DATA FOR THIS TASK »
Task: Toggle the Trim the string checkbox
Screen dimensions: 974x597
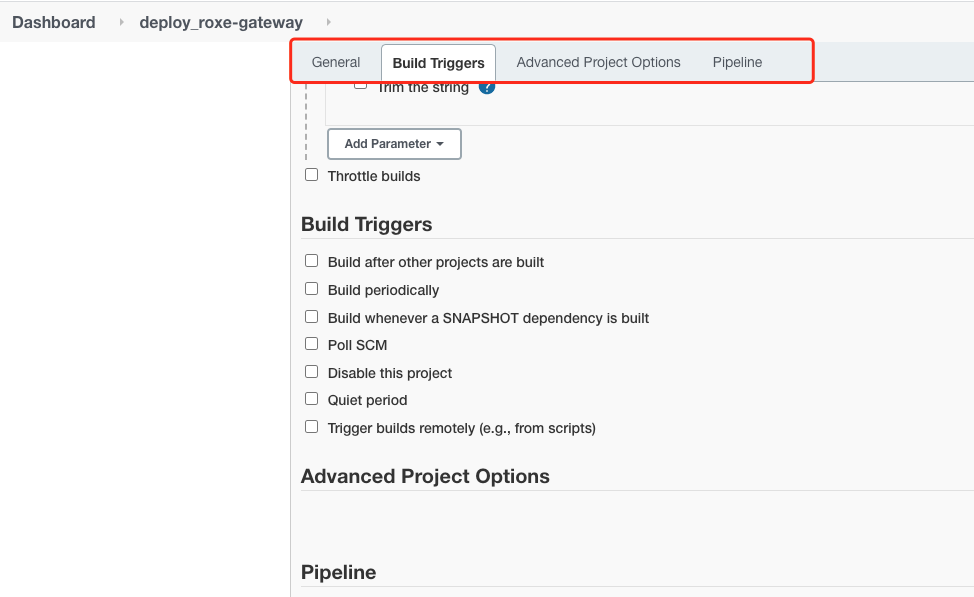Action: coord(360,85)
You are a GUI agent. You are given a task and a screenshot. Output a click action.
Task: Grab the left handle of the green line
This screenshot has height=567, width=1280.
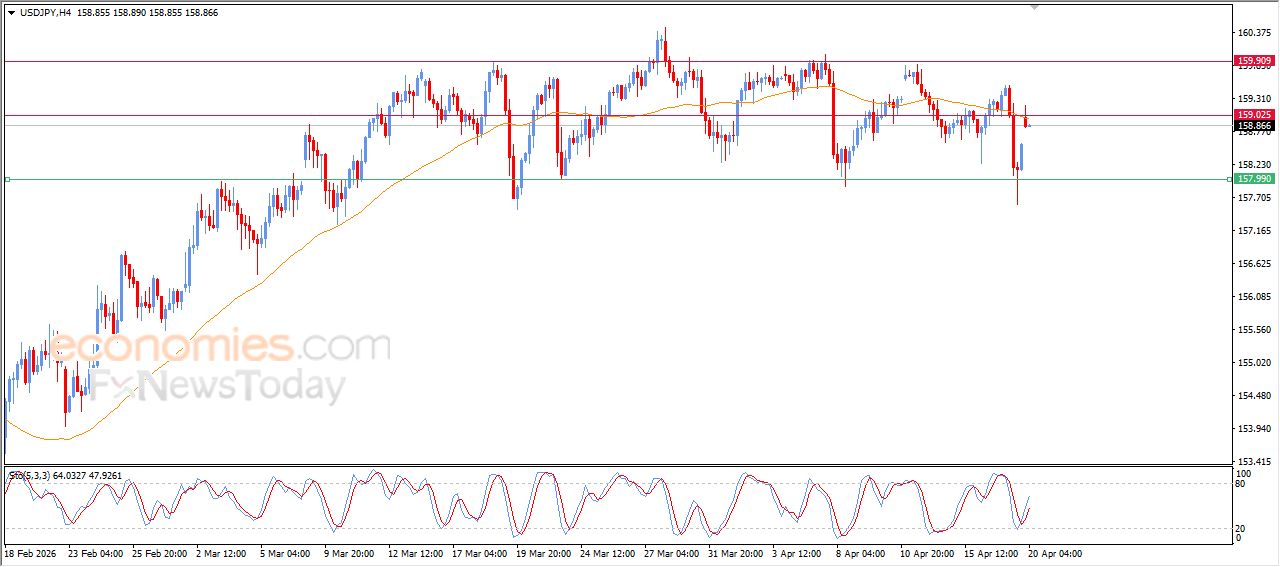point(7,180)

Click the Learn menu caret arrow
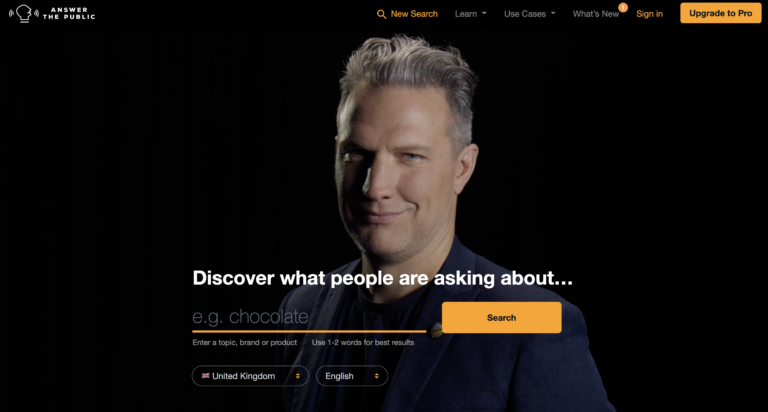(484, 13)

STATED TASK »
Retype all of the records above word for word, leaving out the pictures.

IN RESPONSE »
Task: Toggle the Trim the string checkbox
Screen dimensions: 974x597
Action: coord(360,85)
You are a GUI agent. You are given a task and a screenshot. Output a click action.
Task: Grab the left handle of the green line
This screenshot has height=567, width=1280.
point(7,180)

Click the Learn menu caret arrow
(484, 13)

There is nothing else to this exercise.